Einen Moment lang starrte ich sie an, dann blinzelte ich ein paar Mal. "Klar", hauchte ich.
Ich griff über den Tisch und umklammerte das Gerät, dann folgte ich der Menschenmenge, die zu ihren Klassenräumen strömte.
Kyle ging einige Schritte hinter mir. Als wir an den Toiletten vorbei kamen, stürzte er aus der Masse heraus und in Richtung der Kabinen.
"Matt", ich drehte das Tablet um, sodass ich sie ansehen konnte.
"Ja?", meine Stimme hatte sich wieder etwas gefangen.
"Genau das wollte ich verhindern. Ich will kein Mitleid. Behandelt mich einfach, wie ihr es normal tun würdet, wenn ich nicht mit dieser Krankheit hinter dem Bildschirm mit euch reden würde", sie lächelte mich an und ihr Lächeln war echt. Kein trauriges Lächeln, kein Lächeln, das jemand beruhigen soll, sondern einfach ein Lächeln, das jemand einem anderen schenkt, einfach weil er sich freut ihn zu sehen. Ich lächelte zurück, ebenfalls ehrlich, aber meine Augen fühlten sich glasig an. In diesem Moment fasste ich einen Entschluss.

"Du sagst, der Virus ist noch ansteckend?", fragte ich, wie bei einem belanglosen Themenwechsel.
"Ja", sie nickte, "Aber nicht mehr lange, zwölf Stunden, vielleicht noch sechs. Dann darf ich nach Hause"

Ich blieb vor dem Physikraum stehen.
"He, Matt! Elektronische Geräte sind in der Schule verboten. Bist du etwa auf Schwierigkeiten aus?", sprach mich plötzlich jemand von der Seite an, auch alle anderen Leute im Flur sahen mich neugirig an.
"Dreh mich zu ihm", ich tat wie mir gehießen und wandte dem Jungen aus unserem Kurs der gesprochen hatte, John, den Bildschirm zu.
Ich hörte an ihrer Stimme, dass Marissa lächelte. "In 35 Tagen bin ich tot. Du hast keine Ahnung, was Schwierigkeiten überhaupt bedeuten"

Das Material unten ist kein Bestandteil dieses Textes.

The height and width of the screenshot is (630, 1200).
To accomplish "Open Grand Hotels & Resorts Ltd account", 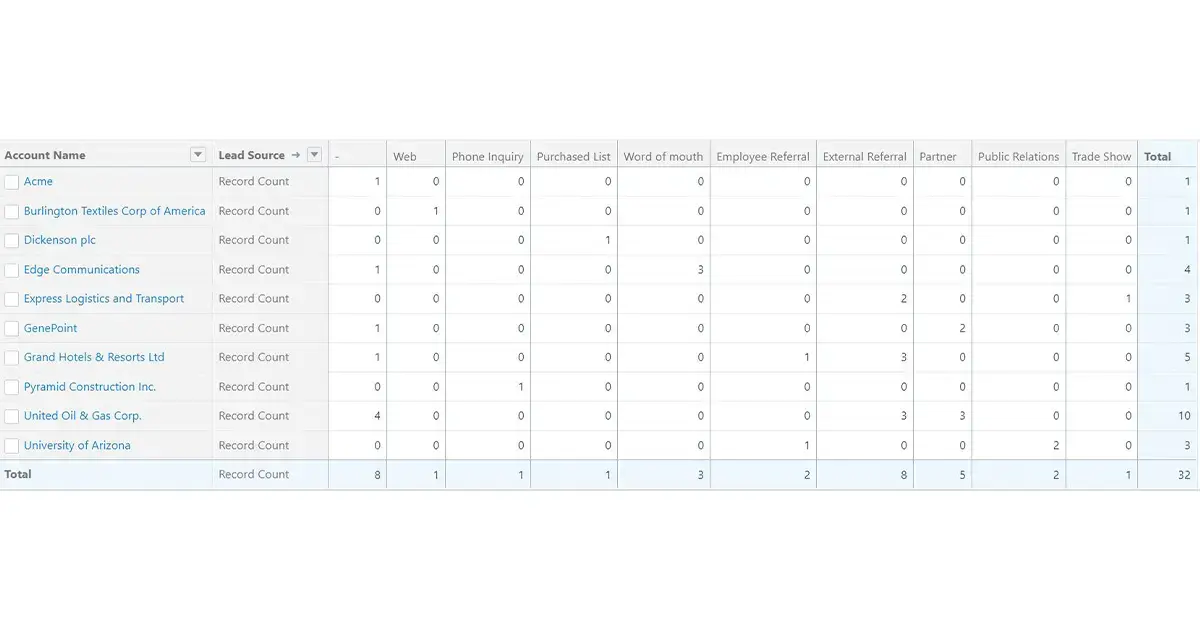I will pyautogui.click(x=94, y=357).
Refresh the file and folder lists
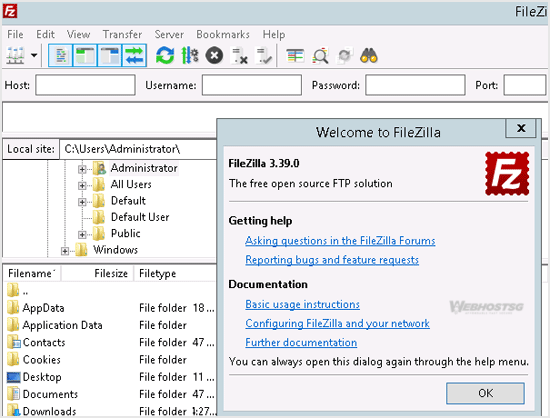 coord(165,56)
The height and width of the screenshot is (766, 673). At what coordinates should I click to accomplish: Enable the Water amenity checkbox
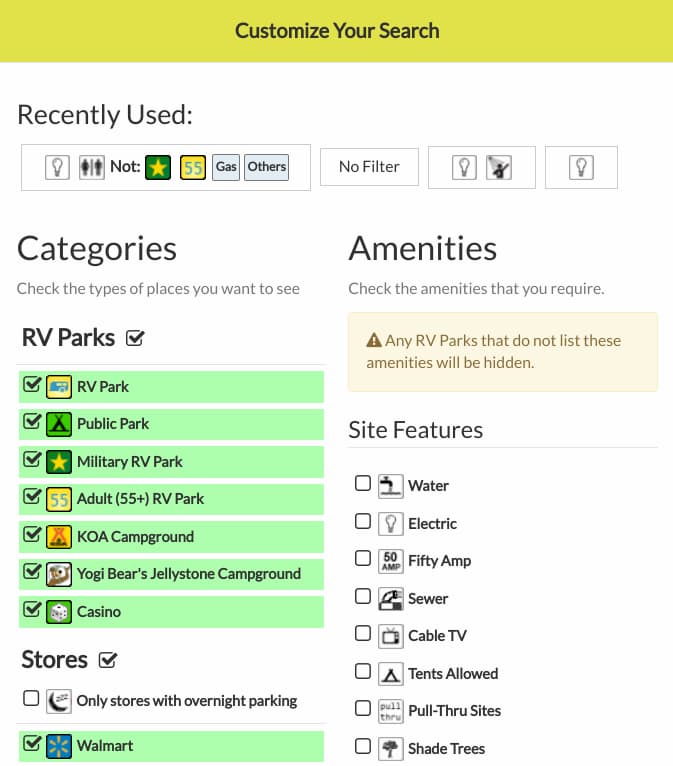coord(363,483)
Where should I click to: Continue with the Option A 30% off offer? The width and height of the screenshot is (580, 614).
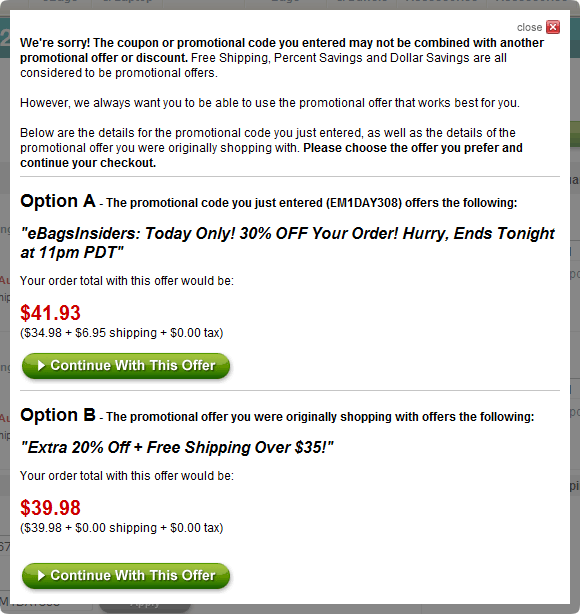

Kyle kam gerade an uns vorbei, den Kopf gesenkt drängte er sich durch die Menschen auf dem Flur, bemerkte uns aber nicht.
Ich drehte Marissa wieder zu mir. "Kyle sieht schrecklich aus", stellte sie fest.
"Und du siehst gut aus - für jemanden, der in ein paar Tagen unter der Erde liegt", ich biss mir auf die Lippe. Das war definitiv zu weit gegeangen.
Aber Marissa lachte. "Und du bist gerade ziemlich freundlich zu mir - für jemanden, der so selbstverliebt ist"
"Hey, nicht beleidigend werden", protestierte ich, "Ich habe bloß einen Fakt erläutert"
Sie grinste. "Ich auch", dann schwieg sie kurz und musterte mich eingehend. "Danke", sagte sie dann ernst.